State how many lines in the entries below contain "computer". Write nothing but the number.

Stored items:
- Opening Delimiter -
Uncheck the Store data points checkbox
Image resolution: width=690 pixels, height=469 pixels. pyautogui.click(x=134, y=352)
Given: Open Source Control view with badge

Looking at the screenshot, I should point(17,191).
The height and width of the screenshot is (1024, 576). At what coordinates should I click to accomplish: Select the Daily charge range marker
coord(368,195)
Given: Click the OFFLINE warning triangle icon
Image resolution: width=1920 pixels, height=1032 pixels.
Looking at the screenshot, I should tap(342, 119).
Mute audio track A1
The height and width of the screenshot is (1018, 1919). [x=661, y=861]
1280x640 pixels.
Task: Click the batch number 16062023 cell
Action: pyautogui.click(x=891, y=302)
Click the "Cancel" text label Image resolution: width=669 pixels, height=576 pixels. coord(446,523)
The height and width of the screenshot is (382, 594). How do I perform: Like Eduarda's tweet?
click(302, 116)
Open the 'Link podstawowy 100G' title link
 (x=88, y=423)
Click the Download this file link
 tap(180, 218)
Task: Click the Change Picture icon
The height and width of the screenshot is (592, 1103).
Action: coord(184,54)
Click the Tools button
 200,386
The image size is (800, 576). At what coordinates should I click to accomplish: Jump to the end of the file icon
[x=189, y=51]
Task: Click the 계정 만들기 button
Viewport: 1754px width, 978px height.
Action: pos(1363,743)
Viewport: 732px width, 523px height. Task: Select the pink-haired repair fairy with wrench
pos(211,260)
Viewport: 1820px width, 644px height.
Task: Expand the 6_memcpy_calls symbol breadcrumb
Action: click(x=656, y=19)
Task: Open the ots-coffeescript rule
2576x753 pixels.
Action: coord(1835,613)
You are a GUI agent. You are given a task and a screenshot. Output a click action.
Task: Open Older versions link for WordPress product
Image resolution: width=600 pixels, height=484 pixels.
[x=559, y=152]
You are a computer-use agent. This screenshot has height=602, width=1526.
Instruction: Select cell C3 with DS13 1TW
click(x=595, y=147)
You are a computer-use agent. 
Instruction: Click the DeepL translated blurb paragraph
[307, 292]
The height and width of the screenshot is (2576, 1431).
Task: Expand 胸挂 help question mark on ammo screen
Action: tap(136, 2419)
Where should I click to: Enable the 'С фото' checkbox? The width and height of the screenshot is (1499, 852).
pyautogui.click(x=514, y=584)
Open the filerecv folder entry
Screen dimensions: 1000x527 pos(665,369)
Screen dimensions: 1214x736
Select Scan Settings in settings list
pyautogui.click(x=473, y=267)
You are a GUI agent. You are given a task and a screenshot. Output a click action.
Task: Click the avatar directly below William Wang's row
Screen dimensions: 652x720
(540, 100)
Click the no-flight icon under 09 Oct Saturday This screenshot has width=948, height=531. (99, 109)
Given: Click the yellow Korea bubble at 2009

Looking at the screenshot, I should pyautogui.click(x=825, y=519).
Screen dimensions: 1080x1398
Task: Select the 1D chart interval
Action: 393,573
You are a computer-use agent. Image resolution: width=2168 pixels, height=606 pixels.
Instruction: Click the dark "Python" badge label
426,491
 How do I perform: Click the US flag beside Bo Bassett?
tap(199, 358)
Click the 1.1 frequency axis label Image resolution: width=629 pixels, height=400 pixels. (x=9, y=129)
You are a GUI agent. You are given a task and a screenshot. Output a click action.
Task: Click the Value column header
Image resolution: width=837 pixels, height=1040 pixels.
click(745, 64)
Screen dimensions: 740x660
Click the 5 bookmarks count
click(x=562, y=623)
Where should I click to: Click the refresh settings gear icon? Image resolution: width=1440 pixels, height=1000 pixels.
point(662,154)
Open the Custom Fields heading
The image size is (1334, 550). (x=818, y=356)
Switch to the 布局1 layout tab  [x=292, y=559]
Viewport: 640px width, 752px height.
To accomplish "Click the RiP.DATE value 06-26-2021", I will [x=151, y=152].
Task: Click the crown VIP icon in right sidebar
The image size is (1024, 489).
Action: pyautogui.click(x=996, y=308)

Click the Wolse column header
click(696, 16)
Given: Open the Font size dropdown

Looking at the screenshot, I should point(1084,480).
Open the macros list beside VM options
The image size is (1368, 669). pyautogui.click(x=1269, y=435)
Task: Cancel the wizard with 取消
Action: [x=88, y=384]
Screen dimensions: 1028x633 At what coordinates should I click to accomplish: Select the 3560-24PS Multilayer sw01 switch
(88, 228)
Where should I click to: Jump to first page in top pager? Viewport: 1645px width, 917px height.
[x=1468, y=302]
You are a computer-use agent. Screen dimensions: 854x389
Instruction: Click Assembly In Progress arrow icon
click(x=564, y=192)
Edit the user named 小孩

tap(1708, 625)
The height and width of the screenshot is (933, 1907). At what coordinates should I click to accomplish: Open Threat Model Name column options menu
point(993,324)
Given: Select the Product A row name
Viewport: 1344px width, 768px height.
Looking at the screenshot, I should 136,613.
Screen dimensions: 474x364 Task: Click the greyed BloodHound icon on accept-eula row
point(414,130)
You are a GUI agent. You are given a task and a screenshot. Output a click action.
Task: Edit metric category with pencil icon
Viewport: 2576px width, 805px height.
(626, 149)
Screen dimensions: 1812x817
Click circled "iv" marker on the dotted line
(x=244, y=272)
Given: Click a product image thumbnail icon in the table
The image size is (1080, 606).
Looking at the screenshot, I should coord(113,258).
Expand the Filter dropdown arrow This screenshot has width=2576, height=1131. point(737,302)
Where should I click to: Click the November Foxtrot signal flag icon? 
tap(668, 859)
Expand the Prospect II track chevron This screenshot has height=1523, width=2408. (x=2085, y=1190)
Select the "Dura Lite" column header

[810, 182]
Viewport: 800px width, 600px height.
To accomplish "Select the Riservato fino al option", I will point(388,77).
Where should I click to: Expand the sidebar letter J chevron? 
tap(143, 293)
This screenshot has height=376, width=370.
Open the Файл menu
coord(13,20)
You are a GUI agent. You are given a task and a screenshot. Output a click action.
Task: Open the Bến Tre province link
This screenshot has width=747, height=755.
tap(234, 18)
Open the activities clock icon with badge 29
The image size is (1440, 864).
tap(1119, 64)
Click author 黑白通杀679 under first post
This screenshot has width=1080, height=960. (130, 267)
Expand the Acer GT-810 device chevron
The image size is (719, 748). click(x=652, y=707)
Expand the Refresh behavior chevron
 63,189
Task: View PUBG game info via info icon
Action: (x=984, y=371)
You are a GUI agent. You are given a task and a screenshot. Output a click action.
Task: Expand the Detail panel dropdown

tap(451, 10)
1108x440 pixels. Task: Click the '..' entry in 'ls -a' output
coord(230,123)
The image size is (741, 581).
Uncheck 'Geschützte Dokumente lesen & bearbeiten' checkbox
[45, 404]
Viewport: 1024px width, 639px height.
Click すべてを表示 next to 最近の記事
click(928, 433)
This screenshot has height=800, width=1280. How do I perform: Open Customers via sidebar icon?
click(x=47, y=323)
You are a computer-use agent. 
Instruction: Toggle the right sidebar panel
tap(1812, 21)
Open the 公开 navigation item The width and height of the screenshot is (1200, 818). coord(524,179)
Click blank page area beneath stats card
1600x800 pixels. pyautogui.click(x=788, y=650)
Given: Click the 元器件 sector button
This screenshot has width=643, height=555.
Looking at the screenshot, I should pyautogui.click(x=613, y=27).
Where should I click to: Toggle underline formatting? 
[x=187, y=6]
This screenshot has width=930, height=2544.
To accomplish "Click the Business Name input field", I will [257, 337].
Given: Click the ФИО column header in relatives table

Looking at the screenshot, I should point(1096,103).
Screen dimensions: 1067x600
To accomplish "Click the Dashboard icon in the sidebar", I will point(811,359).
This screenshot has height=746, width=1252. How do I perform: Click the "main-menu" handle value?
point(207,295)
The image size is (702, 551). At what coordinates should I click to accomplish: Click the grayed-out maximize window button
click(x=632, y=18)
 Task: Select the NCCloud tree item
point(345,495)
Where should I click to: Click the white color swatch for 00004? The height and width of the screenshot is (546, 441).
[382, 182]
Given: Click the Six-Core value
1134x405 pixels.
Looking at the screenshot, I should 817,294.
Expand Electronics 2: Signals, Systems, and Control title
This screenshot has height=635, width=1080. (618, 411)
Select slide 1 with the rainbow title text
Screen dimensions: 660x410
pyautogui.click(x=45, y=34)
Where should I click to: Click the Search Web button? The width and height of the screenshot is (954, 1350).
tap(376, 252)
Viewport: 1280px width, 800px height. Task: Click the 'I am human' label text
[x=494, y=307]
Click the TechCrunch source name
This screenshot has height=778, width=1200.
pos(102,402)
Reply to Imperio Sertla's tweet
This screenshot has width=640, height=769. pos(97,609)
- Closing Delimiter -
* [Result for this task]
5